I most like Karen (Hepburn) and Joe's (Garner's) scene in which Karen tells Joe to ask THE question he'd refrained from asking her. Karen knows that Joe's thought long and hard about what he's been suspecting (even though, to Joe's character's admirable - yet human - scruples, he doesn't want to believe it and feels himself squalid for even thinking such a thing), yet it's not when Joe asks the question but when Karen feels she KNOWS he's DECIDED to ask the question that her eyes chill: THAT's acting! - THAT's drama.
Also, I most like this scene because after Joe asks the question Hepburn's acting, in voice and eyes, tells us all we need to know about her sense of the unjust world, about how things - how destiny perverted by a juvenile craven lie - simply must play out separately for her and Joe.

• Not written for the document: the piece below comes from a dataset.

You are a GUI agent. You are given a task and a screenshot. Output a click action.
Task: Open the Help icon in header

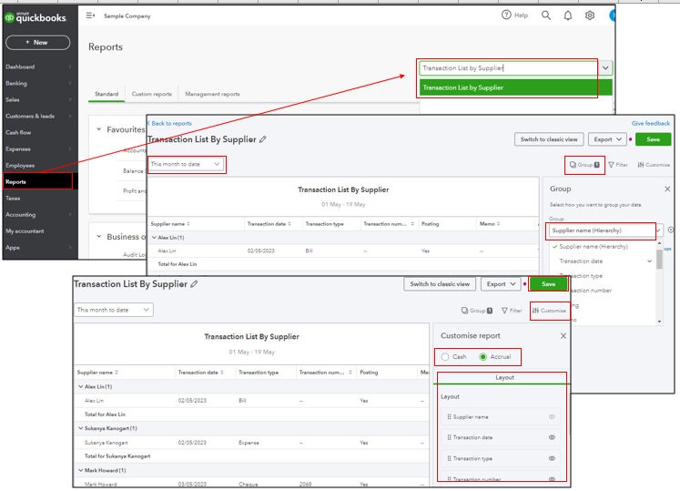(x=514, y=15)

Secondly, I like the scene of Martha's confession to Karen of her unrequited "I've never felt this way about anyone else" love for Karen. I like it because I've been with women, and with men, who have lived that same intense moment; and to see and feel the nakedness of another person so intimately is all at once, breathtaking, awe-inspiring, terrible, and glorious. So, then, must Helman have also experienced such intimacy with soul-naked persons, and her talent, skill, and fortitude in writing this scene as tenderly and as powerfully as she wrote it are indeed remarkable.